“Bella ciao”, consensi alla scuola
Rifondazione: «Irricevibile qualsiasi censura all’insegnamento»
L’AQUILA. Non si placano le polemiche legate alla presa di posizione del consigliere comunale Daniele D’Angelo, il quale ha duramente criticato una docente della scuola Patini in relazione a una lezione nella quale gli alunni hanno studiato la canzone “Bella ciao” all’ora di musica.
La segreteria provinciale del partito della Rifondazione comunista ha diffuso un documento.
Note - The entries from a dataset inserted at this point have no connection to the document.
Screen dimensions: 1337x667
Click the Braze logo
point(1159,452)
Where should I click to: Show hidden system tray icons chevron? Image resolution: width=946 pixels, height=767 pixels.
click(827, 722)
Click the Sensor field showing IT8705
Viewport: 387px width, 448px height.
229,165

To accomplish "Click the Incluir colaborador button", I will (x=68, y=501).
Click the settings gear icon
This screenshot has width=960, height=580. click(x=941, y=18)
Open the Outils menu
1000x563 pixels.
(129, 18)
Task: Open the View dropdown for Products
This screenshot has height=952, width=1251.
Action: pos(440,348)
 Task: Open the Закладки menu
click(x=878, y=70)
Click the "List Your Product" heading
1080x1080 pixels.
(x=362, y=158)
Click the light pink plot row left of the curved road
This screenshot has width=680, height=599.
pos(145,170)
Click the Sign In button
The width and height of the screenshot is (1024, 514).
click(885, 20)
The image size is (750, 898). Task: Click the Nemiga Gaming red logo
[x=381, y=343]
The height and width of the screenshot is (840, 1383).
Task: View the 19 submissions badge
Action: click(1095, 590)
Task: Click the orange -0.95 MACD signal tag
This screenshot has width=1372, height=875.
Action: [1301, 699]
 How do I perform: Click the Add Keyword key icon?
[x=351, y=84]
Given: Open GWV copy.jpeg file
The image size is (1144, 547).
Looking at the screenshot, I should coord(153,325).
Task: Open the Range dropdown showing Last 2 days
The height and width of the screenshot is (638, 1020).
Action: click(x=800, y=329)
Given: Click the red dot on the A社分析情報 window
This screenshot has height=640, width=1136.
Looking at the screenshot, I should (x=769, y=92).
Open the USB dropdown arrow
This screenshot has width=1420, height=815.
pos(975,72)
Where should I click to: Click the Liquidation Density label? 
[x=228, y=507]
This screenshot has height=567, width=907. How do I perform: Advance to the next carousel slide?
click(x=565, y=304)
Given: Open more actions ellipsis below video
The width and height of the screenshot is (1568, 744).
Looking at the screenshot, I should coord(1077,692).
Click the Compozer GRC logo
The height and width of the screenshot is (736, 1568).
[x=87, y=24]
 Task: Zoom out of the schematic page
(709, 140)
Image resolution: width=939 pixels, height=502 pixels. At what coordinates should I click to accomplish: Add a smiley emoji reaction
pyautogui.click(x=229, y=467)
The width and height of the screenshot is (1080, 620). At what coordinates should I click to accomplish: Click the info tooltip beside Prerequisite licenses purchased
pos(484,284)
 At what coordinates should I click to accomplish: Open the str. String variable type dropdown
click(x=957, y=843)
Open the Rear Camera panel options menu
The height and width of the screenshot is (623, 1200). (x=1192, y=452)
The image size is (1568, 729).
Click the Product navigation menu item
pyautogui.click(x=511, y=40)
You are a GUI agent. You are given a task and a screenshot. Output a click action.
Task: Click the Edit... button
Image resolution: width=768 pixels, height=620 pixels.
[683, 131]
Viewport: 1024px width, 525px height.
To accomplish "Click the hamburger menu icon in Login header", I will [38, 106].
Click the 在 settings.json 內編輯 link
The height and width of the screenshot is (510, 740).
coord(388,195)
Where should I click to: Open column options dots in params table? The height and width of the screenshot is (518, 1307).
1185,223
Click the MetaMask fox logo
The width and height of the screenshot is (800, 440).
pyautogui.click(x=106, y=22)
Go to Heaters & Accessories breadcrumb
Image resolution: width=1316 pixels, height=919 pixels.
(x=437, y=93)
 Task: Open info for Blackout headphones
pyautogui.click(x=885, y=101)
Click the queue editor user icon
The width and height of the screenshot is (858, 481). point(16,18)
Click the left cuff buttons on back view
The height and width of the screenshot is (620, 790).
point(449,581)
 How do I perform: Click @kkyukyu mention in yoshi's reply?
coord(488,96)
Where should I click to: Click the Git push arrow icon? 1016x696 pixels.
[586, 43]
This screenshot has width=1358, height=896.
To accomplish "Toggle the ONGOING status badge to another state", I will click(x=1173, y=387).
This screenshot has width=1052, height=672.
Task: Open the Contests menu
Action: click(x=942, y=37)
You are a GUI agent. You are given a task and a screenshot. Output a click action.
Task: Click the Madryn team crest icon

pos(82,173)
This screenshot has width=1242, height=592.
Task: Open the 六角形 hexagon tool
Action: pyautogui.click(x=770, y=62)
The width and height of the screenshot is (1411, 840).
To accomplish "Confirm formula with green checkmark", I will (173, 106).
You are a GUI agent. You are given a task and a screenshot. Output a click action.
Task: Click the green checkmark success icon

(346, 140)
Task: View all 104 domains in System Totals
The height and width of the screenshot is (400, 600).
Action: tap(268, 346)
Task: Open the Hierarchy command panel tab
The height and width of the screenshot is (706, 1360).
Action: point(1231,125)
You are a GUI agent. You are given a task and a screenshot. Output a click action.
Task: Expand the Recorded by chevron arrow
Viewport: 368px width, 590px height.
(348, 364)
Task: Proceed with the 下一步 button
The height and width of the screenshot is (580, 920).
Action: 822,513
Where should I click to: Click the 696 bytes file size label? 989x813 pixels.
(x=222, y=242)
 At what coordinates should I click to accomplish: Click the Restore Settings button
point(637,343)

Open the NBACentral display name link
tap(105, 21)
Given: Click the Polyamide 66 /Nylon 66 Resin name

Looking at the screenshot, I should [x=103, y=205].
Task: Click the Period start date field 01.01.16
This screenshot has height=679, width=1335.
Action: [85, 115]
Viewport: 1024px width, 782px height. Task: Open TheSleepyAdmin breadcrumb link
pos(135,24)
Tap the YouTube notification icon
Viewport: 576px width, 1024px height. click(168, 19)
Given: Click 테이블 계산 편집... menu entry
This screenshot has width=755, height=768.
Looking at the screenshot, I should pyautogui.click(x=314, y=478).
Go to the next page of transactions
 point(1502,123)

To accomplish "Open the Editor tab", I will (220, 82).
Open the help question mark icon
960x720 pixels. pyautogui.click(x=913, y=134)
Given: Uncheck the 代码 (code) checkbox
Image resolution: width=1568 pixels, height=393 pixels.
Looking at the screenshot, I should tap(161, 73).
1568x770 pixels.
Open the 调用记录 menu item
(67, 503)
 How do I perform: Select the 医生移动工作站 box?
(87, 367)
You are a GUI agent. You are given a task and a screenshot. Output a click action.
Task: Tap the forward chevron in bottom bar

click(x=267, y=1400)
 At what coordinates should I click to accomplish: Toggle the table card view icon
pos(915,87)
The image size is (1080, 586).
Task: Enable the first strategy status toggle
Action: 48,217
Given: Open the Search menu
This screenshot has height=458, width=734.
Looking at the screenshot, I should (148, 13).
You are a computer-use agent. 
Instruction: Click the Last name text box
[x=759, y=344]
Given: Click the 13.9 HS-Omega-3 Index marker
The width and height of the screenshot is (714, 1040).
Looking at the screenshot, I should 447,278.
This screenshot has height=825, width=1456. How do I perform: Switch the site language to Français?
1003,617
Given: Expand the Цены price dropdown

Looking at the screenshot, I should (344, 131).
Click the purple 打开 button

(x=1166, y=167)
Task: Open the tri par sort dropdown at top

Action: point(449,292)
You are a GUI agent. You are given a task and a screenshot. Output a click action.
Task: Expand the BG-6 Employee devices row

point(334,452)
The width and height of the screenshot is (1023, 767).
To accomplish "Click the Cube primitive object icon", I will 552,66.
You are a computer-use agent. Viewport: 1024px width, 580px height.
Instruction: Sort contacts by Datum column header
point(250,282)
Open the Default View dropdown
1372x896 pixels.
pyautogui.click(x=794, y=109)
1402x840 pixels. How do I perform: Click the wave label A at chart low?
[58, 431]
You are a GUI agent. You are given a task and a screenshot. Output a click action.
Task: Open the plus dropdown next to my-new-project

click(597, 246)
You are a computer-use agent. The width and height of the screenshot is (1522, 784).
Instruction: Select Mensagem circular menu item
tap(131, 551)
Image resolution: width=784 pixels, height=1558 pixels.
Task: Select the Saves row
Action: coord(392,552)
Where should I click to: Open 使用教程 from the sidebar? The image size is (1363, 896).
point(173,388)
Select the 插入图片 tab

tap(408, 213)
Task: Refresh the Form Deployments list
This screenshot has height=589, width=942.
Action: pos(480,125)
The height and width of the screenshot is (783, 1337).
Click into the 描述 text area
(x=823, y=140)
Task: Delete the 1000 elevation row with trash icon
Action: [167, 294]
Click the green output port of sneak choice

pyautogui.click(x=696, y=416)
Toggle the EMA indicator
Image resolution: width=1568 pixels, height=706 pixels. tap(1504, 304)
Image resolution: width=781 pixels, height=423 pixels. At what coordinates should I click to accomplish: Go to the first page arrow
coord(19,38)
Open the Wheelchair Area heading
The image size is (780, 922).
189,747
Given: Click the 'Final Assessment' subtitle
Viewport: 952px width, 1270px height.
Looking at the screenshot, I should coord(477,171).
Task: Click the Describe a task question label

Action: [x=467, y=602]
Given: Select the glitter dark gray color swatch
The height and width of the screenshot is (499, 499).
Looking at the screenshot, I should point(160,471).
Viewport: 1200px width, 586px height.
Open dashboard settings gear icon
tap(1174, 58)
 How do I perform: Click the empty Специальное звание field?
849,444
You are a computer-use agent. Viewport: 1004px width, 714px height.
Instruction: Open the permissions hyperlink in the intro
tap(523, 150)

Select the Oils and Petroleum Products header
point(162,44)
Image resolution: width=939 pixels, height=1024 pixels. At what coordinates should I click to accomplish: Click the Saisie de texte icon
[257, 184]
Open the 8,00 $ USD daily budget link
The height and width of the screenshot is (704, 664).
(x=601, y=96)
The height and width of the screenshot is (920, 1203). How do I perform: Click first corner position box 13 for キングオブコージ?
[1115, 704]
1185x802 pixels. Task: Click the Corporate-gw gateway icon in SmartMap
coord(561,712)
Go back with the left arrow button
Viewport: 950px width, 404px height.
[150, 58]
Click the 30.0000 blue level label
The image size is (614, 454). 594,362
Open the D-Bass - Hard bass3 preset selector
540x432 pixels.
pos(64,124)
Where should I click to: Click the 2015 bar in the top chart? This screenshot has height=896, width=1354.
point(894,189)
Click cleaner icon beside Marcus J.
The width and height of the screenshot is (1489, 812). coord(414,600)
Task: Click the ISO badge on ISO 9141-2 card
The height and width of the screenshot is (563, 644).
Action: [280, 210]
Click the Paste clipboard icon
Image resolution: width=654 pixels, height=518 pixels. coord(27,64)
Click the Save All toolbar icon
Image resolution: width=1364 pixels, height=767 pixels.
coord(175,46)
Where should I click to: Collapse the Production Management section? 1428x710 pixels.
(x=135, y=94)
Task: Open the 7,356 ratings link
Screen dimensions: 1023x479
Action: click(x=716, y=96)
«Le note di “Bella Ciao”, risuonate anche nella assemblea plenaria dell’Onu», scrivono da Rifondazione, «sono da sempre veicolo di sentimenti di libertà e di rifiuto dell’oppressione e non possono venire infangate da balbettamenti intolleranti. È comunque irricevibile una simile censura da parte di un rappresentante della municipalità che si arroga sconsideratamente il diritto di calpestare la libertà di insegnamento, segnando un pericolosissimo precedente da contrastare non soltanto dai lavoratori della scuola ma anche da quanti hanno a cuore la democrazia. Se sono all’altezza facciano l’attività per la quale sono stati chiamati ed evitino di cimentarsi con cose molto più grandi di loro».